* What the task requires
From the listing below, collect every line that contains the word "should".

┌─ Record extracts

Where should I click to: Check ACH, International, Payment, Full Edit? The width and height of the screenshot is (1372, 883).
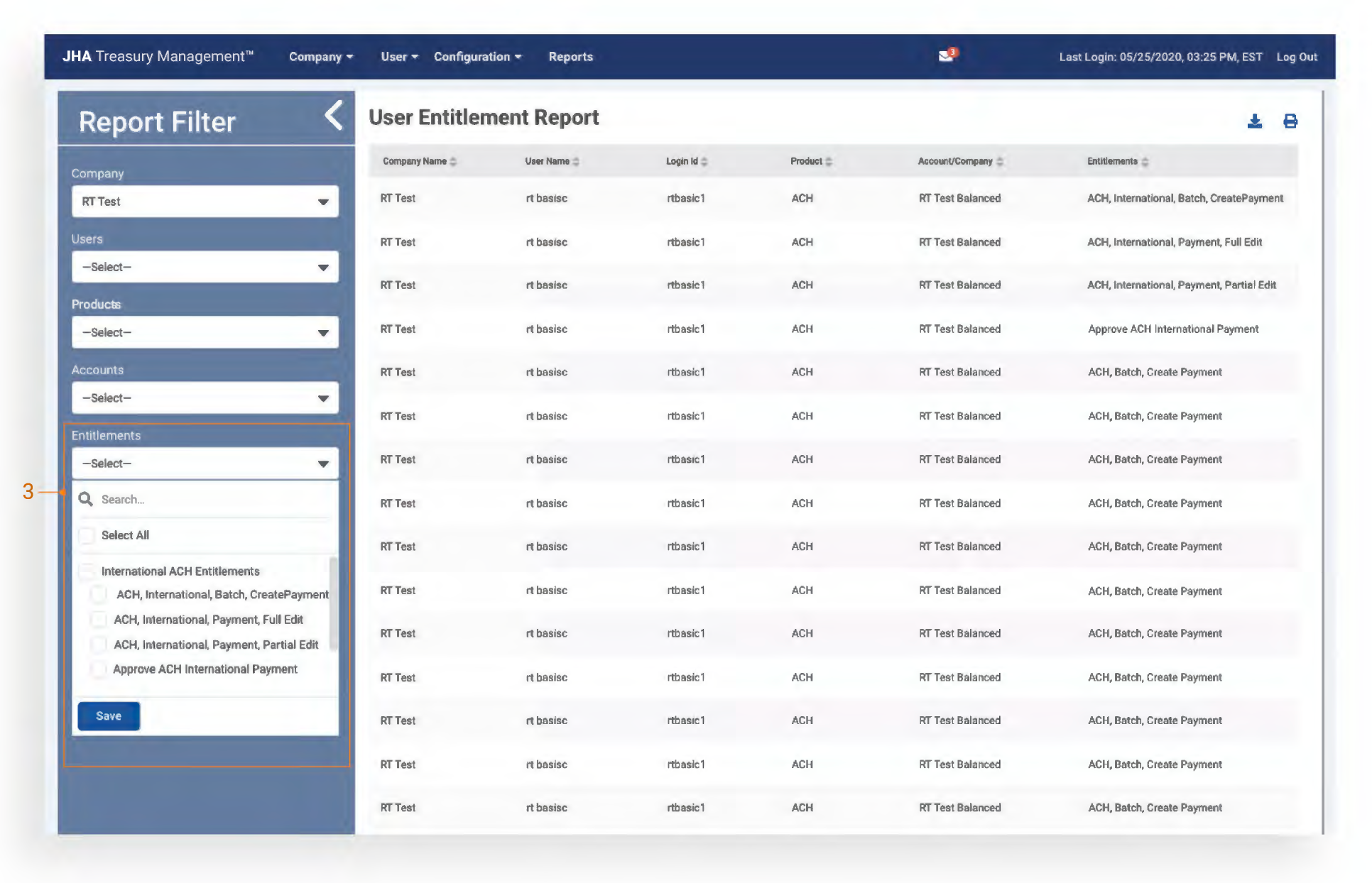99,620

└─
┌─ Record extracts

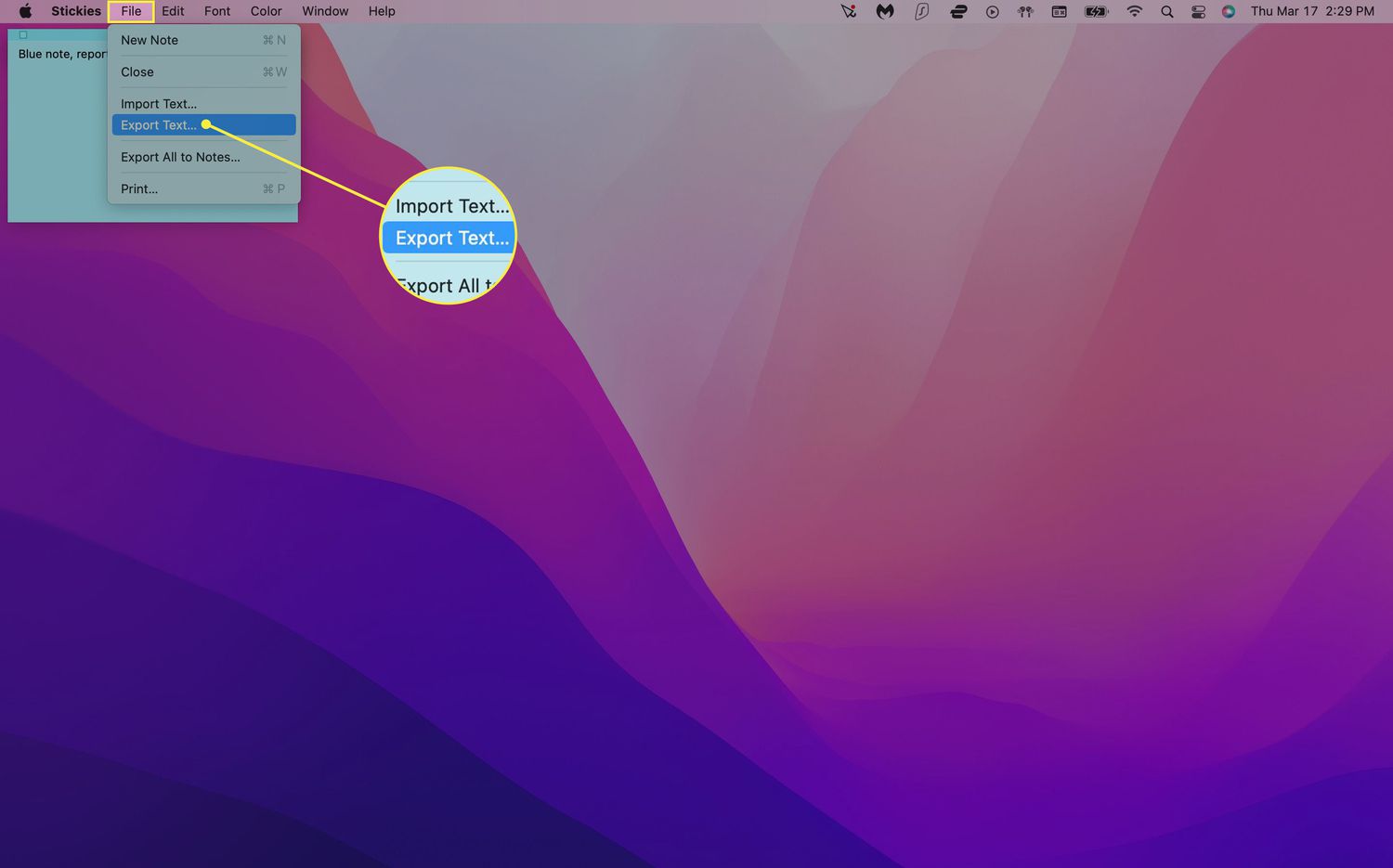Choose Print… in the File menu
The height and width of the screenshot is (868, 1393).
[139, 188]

└─
┌─ Record extracts

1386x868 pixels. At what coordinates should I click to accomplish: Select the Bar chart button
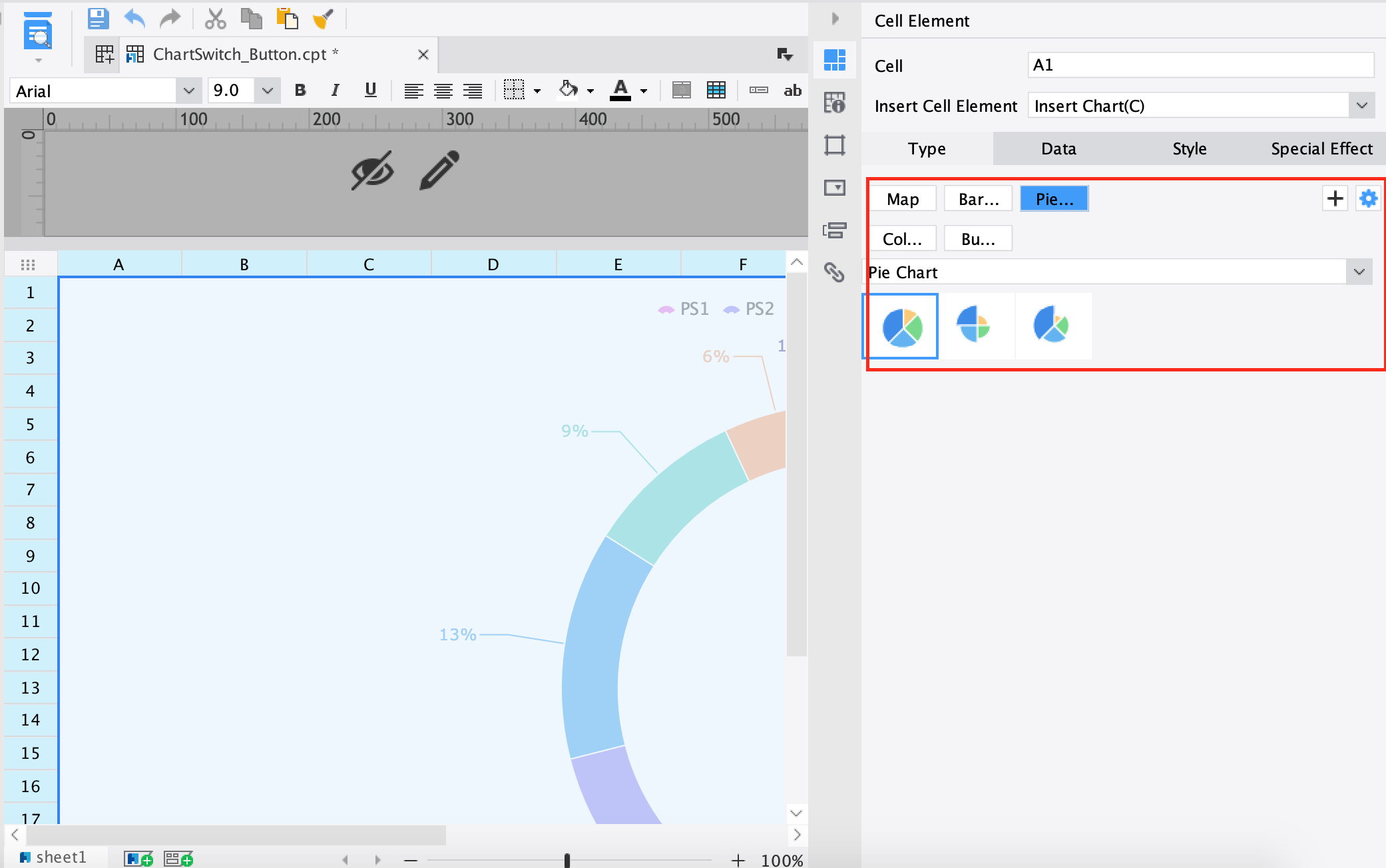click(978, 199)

└─

* Solution to the problem
Where should I click to: Check ACH, International, Payment, Full Edit? The width and height of the screenshot is (1372, 883).
1386x868 pixels. At what coordinates should I click to accomplish: Select the Bar chart button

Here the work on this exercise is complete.